Verne Global said it has utilised this idea in one of its data centres in Finland called ‘The Air’, which uses heat exchangers to extract excess heat from the air and transfer it to water systems.
“Through the use of heat pumps, the water is elevated from around 30 degrees Celsius to a temperature suitable for the district heating company, typically exceeding 90 degrees Celsius and even reaching 100 degrees Celsius during cold days for the required temperature,” Gunnelius said.
“For every 1MW of IT power allocated to the servers, 1.3MW of heat is generated. The heat pumps consume an additional 300kW of electricity to raise the temperature.

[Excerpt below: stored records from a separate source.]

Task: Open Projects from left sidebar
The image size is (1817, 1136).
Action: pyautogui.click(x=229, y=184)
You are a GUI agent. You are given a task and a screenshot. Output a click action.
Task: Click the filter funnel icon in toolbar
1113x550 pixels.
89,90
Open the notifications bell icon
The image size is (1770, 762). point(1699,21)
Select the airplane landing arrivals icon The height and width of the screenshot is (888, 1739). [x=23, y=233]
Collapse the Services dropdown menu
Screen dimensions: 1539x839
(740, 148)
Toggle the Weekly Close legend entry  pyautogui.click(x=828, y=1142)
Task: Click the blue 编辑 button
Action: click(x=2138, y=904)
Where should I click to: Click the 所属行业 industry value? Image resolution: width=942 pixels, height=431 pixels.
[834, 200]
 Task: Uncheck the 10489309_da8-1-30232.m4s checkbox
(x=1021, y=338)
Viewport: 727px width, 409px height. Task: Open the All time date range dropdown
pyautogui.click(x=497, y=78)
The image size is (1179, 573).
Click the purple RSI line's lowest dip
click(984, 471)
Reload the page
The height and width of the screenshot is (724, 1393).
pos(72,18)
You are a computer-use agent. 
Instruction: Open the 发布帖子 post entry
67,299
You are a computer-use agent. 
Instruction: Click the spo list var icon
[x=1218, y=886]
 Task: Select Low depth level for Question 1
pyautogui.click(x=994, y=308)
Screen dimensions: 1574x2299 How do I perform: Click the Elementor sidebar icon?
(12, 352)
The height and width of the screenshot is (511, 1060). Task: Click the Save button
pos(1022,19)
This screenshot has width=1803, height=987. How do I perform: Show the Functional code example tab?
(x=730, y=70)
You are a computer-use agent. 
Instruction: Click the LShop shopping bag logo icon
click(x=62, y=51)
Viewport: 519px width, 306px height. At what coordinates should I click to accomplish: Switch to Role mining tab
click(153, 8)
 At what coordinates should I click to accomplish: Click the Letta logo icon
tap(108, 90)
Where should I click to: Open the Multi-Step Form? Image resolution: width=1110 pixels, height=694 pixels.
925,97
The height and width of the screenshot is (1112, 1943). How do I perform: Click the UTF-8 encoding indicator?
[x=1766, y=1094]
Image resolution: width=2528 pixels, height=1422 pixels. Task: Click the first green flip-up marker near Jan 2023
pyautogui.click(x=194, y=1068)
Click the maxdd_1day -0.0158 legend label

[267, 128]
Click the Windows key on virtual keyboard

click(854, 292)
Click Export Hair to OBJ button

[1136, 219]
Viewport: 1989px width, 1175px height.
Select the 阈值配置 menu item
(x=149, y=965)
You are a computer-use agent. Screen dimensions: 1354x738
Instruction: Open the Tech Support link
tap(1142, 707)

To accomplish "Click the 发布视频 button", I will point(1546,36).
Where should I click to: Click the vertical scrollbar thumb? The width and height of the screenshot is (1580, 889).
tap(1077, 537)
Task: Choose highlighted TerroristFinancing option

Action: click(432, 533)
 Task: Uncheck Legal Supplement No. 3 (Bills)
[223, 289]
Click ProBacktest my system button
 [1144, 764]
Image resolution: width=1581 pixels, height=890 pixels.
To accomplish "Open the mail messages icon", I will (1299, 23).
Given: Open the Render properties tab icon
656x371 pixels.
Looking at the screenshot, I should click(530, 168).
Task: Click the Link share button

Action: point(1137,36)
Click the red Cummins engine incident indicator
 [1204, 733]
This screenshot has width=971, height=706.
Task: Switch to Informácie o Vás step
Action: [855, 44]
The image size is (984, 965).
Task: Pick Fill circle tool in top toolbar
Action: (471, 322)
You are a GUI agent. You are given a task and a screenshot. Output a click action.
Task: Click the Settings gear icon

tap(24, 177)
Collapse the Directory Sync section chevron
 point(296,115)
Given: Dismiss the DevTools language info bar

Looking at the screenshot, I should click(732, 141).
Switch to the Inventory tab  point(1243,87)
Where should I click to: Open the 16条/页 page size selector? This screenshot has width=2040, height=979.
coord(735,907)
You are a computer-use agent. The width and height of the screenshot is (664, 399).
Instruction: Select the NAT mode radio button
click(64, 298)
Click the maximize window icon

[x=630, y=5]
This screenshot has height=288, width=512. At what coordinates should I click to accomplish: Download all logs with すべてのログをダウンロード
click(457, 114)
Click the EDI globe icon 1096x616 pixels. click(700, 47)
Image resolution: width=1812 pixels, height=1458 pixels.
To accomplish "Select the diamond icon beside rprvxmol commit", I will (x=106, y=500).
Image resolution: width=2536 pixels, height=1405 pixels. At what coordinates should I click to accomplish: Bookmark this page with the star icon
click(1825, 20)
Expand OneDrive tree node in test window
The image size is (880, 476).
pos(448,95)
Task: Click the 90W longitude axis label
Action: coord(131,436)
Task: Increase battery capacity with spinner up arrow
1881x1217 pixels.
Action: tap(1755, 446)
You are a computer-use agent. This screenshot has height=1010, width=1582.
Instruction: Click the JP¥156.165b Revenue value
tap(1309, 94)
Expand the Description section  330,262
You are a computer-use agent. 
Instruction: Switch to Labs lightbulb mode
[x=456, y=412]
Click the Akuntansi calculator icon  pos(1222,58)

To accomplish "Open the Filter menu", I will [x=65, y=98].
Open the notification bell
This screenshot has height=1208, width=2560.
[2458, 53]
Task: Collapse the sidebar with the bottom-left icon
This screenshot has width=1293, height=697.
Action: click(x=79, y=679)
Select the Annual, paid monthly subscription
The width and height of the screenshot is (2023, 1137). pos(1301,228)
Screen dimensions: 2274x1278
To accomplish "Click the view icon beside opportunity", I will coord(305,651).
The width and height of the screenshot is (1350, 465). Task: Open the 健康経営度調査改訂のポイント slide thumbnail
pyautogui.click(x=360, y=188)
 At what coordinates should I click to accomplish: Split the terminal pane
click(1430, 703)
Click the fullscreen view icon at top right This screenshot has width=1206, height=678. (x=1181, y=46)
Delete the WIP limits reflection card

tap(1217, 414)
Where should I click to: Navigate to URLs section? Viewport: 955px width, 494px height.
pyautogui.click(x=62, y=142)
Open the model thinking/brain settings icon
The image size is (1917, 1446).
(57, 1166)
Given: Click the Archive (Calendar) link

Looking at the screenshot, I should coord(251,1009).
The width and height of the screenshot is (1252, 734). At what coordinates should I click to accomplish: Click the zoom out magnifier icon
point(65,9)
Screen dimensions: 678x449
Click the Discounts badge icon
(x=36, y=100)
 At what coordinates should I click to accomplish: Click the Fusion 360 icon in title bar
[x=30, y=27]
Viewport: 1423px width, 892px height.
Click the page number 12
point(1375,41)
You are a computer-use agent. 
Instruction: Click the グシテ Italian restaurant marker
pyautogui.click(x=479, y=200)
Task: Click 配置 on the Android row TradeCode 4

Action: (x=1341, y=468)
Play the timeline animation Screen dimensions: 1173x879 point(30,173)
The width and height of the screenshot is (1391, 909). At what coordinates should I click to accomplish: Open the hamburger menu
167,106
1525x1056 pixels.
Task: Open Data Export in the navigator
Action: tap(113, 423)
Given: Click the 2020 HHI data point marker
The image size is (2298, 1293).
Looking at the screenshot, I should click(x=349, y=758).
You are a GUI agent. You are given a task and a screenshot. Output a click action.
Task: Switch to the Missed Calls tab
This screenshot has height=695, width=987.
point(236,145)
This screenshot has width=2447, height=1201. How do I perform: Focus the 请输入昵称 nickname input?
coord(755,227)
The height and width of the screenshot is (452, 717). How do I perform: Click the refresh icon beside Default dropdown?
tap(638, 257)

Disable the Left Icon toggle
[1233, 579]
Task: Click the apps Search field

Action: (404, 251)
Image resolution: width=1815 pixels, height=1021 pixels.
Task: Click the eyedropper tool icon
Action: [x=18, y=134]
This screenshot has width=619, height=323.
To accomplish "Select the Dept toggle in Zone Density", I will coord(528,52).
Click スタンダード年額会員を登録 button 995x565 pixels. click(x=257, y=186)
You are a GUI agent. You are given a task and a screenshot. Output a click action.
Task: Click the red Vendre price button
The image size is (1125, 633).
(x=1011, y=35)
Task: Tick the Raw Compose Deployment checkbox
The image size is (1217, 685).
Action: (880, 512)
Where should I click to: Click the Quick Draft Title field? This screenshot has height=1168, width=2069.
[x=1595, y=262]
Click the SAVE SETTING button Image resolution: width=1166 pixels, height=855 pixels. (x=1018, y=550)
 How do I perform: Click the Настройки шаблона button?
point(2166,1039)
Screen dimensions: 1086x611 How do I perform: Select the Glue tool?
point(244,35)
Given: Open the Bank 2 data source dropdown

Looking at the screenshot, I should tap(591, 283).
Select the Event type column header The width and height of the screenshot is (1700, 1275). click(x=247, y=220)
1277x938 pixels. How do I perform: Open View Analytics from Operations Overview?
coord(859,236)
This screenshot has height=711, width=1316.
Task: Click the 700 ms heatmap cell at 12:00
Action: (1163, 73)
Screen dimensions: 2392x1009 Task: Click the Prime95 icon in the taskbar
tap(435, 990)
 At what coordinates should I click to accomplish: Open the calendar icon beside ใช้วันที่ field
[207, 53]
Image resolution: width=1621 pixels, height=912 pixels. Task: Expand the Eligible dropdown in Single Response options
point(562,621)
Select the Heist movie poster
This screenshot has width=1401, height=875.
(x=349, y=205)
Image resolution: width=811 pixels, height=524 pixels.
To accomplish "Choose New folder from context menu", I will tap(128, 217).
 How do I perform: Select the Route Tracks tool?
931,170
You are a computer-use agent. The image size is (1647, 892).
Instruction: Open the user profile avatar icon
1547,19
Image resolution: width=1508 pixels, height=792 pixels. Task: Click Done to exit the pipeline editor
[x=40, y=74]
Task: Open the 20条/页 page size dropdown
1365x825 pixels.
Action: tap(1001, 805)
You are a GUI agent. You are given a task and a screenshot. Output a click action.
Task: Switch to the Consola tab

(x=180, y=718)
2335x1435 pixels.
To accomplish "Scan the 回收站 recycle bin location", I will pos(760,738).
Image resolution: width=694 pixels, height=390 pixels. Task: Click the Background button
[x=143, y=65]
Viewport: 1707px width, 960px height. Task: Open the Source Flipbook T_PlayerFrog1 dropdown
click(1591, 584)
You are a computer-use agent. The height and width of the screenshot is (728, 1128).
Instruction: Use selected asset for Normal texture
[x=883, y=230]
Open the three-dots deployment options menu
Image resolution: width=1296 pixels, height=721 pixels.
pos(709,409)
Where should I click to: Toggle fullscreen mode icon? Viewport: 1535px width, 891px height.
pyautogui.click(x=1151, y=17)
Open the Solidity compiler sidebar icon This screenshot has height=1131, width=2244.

Remarkably, the system incurs only minimal energy losses, amounting to just a few percent.”
Heat distribution obstacles
But while this method sounds like a potentially effective way to reduce the energy impact of data centres, Gunnelius noted that there are obstacles in implementing this approach across the board.
Verne Global’s Finnish data centre benefits from an “existing district heating network”, which means a pipeline already exists near the data centre to simplify the connection process. In other locations, data centres may not have the same benefits.
“The Air facility benefitted from specific subsidies available in Finland, where the utilisation of excess heat for secondary purposes also meets one of the criteria for a reduced power tax classification,” Gunnelius said. “But even in countries that mandate heat reuse and provide financial incentives, the lack of existing infrastructure available for integration can be a significant obstacle.”
To make an effective heat reuse system, Gunnelius said there needs to be a “substantial initial investment” for the required infrastructure, heat exchangers and distribution systems. The location of the data centre is also important, as some centres may need to transport the heat across long distances to reach end users, which would require pipelines or heat distribution networks.
“As a result, while heat recovery can be easily implemented in Helsinki, due to a direct connection to the district heating network, it may be more challenging to do so in remote areas and smaller towns in Finland,” Gunnelius said.
Public policy support
Gunnelius said public policy is important to promote sustainable data centre practices and to ensure that heat recovery is included in the “broader trend of green data centre design and operation”.
He added that the subsidies provided by Finland are one example of how governments can incentivise data centre operators to invest in heat recovery technology.
“Likewise, from France to Denmark, governments have implemented tax incentives and in some cases, mandated the recovery of waste heat as a prerequisite for obtaining new building permits,” Gunnelius said.
But it is also important that the infrastructure around data centres is able to effectively reuse the heat that comes from data centres. Gunnelius said there are examples where data centre providers are mandated to bring waste heat to the property line “even when there are no plans for the municipality to reuse that heat”.
“This can work against sustainability goals due to unnecessary equipment purchases and added project-related carbon footprint,” Gunnelius said. “Requiring heat reuse in such situations, where the district infrastructure is not ready – and with no certainty it ever will be – does not make much sense.”